Glossary¶
Search is a domain full of its own jargon and definitions. As this may be an unfamiliar territory to many developers, what follows are some commonly used terms and what they mean.
- Engine
An engine, for the purposes of Haystack, is a third-party search solution. It might be a full service (i.e. Solr) or a library to build an engine with (i.e. Whoosh)
- Index
The datastore used by the engine is called an index. Its structure can vary wildly between engines but commonly they resemble a document store. This is the source of all information in Haystack.
- Document
A document is essentially a record within the index. It usually contains at least one blob of text that serves as the primary content the engine searches and may have additional data hung off it.
- Corpus
A term for a collection of documents. When talking about the documents stored by the engine (rather than the technical implementation of the storage), this term is commonly used.
- Field
Within the index, each document may store extra data with the main content as a field. Also sometimes called an attribute, this usually represents metadata or extra content about the document. Haystack can use these fields for filtering and display.
- Term
A term is generally a single word (or word-like) string of characters used in a search query.
- Stemming
A means of determining if a word has any root words. This varies by language, but in English, this generally consists of removing plurals, an action form of the word, et cetera. For instance, in English, ‘giraffes’ would stem to ‘giraffe’. Similarly, ‘exclamation’ would stem to ‘exclaim’. This is useful for finding variants of the word that may appear in other documents.
- Boost
Boost provides a means to take a term or phrase from a search query and alter the relevance of a result based on if that term is found in the result, a form of weighting.

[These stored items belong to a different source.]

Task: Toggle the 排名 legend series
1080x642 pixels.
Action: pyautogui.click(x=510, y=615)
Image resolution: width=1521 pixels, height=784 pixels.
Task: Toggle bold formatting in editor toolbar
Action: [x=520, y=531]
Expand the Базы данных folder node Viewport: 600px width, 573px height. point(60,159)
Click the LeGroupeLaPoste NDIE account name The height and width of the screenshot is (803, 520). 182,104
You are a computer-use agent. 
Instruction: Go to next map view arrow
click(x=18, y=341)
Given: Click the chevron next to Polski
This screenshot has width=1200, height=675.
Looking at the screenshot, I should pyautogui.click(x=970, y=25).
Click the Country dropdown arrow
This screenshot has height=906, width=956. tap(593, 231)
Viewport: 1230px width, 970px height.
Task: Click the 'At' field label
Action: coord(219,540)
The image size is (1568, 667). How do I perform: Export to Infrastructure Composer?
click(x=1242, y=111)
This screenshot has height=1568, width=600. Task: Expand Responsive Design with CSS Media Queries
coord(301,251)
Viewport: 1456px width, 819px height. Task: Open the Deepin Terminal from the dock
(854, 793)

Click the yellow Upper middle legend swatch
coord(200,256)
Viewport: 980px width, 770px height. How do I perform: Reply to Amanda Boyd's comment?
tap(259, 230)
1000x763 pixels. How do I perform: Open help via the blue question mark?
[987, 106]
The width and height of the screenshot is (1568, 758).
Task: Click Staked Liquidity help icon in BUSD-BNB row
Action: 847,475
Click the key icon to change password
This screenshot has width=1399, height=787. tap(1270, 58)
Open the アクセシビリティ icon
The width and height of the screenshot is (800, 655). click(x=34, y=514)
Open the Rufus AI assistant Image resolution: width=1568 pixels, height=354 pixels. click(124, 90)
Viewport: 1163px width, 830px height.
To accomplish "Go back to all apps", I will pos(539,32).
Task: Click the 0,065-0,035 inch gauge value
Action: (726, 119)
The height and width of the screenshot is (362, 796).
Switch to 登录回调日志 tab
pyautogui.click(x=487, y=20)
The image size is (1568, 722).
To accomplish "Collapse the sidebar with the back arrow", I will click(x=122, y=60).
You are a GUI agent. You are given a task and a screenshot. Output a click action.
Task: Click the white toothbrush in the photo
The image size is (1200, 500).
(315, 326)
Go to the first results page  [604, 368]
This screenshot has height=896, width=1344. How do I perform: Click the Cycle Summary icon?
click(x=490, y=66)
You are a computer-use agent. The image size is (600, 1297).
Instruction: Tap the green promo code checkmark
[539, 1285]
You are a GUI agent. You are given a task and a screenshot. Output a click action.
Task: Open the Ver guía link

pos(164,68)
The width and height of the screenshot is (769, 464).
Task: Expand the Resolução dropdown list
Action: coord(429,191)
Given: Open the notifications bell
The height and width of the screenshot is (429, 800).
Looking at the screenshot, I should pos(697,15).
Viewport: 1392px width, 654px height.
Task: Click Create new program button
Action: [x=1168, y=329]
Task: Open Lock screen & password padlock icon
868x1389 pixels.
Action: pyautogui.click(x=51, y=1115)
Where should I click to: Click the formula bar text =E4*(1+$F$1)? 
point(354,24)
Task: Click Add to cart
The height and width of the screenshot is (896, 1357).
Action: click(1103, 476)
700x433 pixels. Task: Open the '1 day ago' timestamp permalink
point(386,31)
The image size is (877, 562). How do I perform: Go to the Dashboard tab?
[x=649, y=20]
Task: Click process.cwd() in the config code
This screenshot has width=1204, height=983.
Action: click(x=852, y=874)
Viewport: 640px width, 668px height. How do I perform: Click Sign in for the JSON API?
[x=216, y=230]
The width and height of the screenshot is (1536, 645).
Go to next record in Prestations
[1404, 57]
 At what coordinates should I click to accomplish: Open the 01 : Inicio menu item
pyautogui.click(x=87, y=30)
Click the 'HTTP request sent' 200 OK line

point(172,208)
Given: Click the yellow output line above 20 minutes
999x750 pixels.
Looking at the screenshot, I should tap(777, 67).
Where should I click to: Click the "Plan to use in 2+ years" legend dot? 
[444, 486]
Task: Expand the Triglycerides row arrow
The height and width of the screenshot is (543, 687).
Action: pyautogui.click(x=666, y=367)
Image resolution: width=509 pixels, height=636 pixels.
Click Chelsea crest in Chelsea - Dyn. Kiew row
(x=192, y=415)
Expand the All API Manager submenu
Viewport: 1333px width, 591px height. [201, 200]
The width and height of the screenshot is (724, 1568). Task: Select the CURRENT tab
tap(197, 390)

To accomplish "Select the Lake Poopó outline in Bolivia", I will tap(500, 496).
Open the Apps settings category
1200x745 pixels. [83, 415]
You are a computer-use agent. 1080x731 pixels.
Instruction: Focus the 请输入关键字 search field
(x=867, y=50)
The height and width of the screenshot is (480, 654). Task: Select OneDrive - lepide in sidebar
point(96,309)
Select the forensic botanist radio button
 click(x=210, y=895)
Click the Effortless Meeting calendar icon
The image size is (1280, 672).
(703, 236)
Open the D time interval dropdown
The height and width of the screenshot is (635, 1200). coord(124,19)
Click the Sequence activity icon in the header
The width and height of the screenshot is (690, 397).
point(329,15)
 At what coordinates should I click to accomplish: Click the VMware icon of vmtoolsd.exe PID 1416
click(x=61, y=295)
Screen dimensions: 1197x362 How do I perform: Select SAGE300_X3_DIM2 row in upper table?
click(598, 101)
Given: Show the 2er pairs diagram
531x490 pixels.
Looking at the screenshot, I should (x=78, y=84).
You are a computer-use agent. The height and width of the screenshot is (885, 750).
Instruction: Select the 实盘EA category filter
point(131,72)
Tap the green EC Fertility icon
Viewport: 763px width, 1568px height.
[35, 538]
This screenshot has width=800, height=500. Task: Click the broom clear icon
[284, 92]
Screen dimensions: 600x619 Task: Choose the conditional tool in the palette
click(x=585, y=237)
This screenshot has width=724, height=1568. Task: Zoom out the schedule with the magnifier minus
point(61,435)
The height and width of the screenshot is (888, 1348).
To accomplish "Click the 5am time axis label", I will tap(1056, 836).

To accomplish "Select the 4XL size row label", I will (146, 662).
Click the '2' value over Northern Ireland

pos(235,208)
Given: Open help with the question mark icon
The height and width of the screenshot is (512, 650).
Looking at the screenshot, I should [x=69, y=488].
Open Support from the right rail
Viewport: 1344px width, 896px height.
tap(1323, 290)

For instance, if you wanted to more heavily weight results that included the word ‘zebra’, you’d specify a boost for that term within the query.
- More Like This
Incorporating techniques from information retrieval and artificial intelligence, More Like This is a technique for finding other documents within the index that closely resemble the document in question. This is useful for programmatically generating a list of similar content for a user to browse based on the current document they are viewing.
- Faceting
Faceting is a way to provide insight to the user into the contents of your corpus. In its simplest form, it is a set of document counts returned with results when performing a query. These counts can be used as feedback for the user, allowing the user to choose interesting aspects of their search results and “drill down” into those results.
An example might be providing a facet on an
author
field, providing back a list of authors and the number of documents in the index they wrote. This could be presented to the user with a link, allowing the user to click and narrow their original search to all results by that author.